**What is being asked:** The answer must be an exact copy of the records below, with every picture left out.

--------------------------------------------------

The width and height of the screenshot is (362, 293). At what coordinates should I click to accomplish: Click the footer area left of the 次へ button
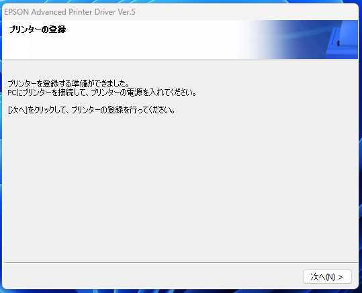(152, 276)
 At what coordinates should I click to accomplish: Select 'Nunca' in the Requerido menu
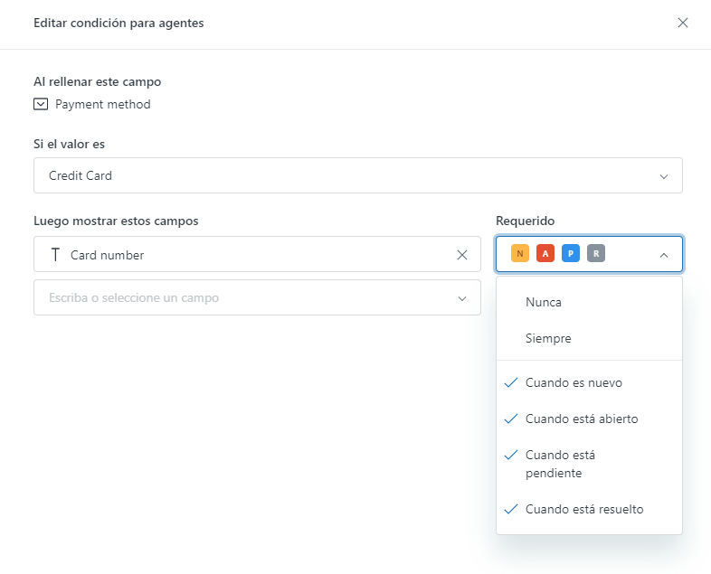544,302
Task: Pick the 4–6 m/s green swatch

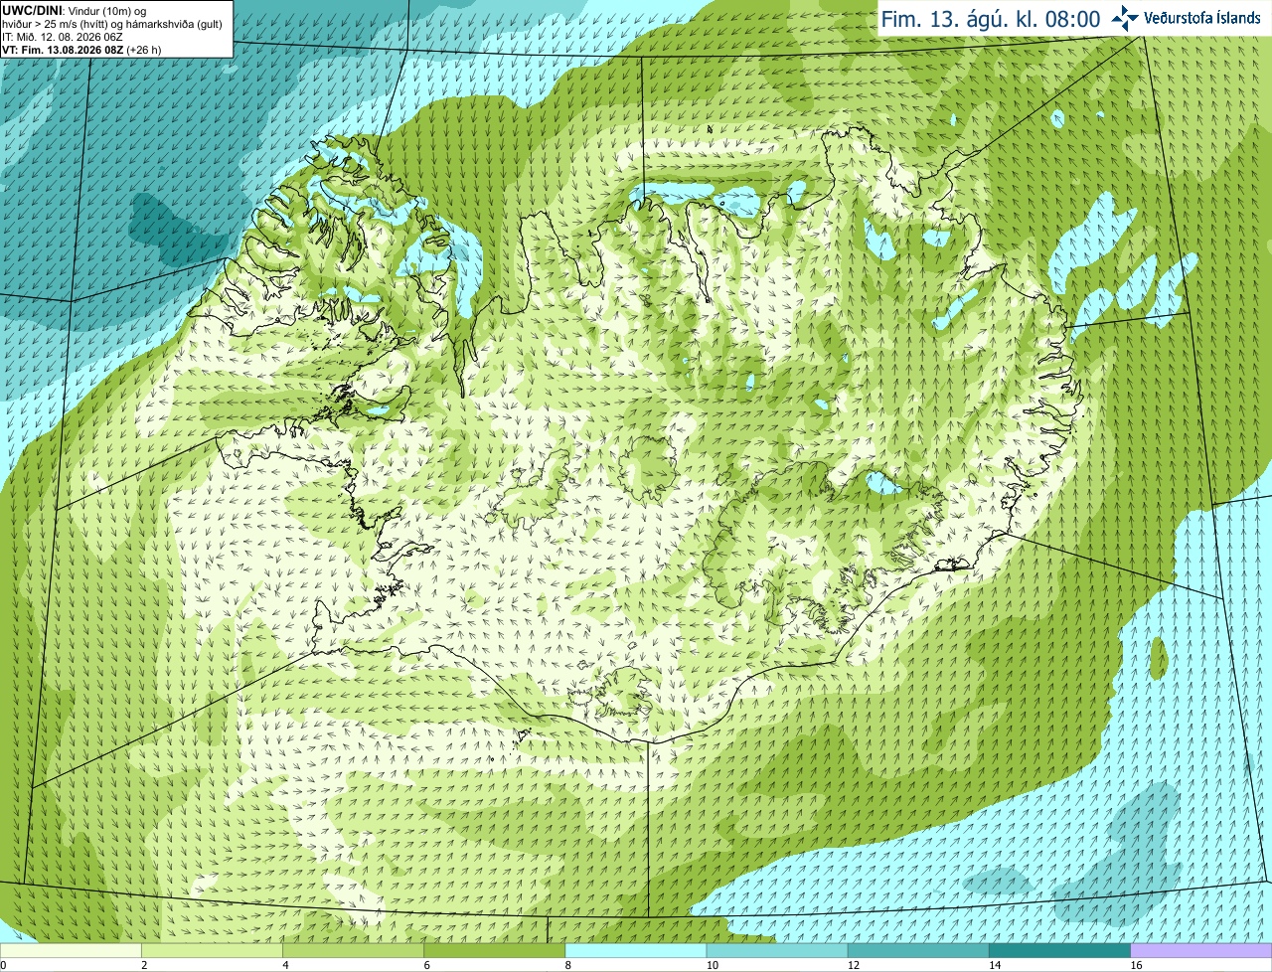Action: tap(353, 950)
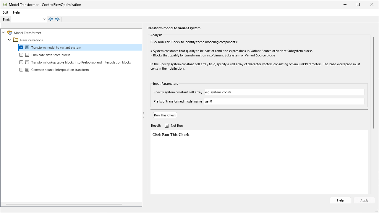Image resolution: width=379 pixels, height=213 pixels.
Task: Uncheck Transform model to variant system checkbox
Action: click(21, 48)
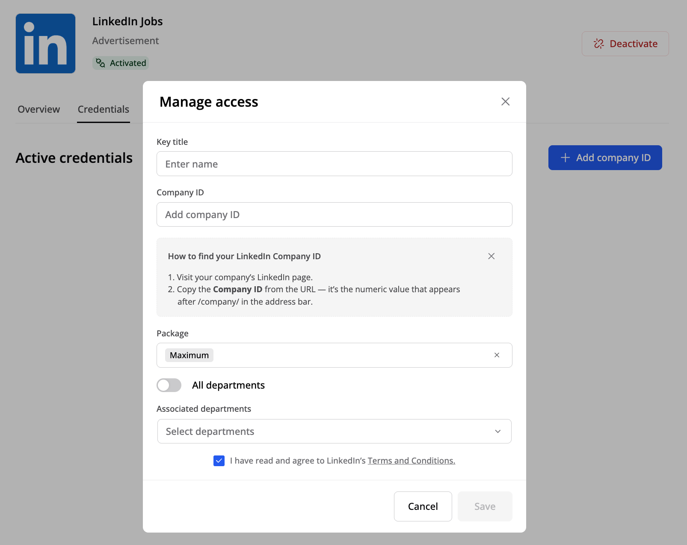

--------------------------------------------------

**Answer to the exercise:**
The width and height of the screenshot is (362, 293). At what coordinates should I click to accomplish: Click the footer area left of the 次へ button
(152, 276)
 At what coordinates should I click to accomplish: Select 'Nunca' in the Requerido menu
544,302
Task: Pick the 4–6 m/s green swatch

Action: tap(353, 950)
Image resolution: width=379 pixels, height=213 pixels.
Task: Uncheck Transform model to variant system checkbox
Action: click(21, 48)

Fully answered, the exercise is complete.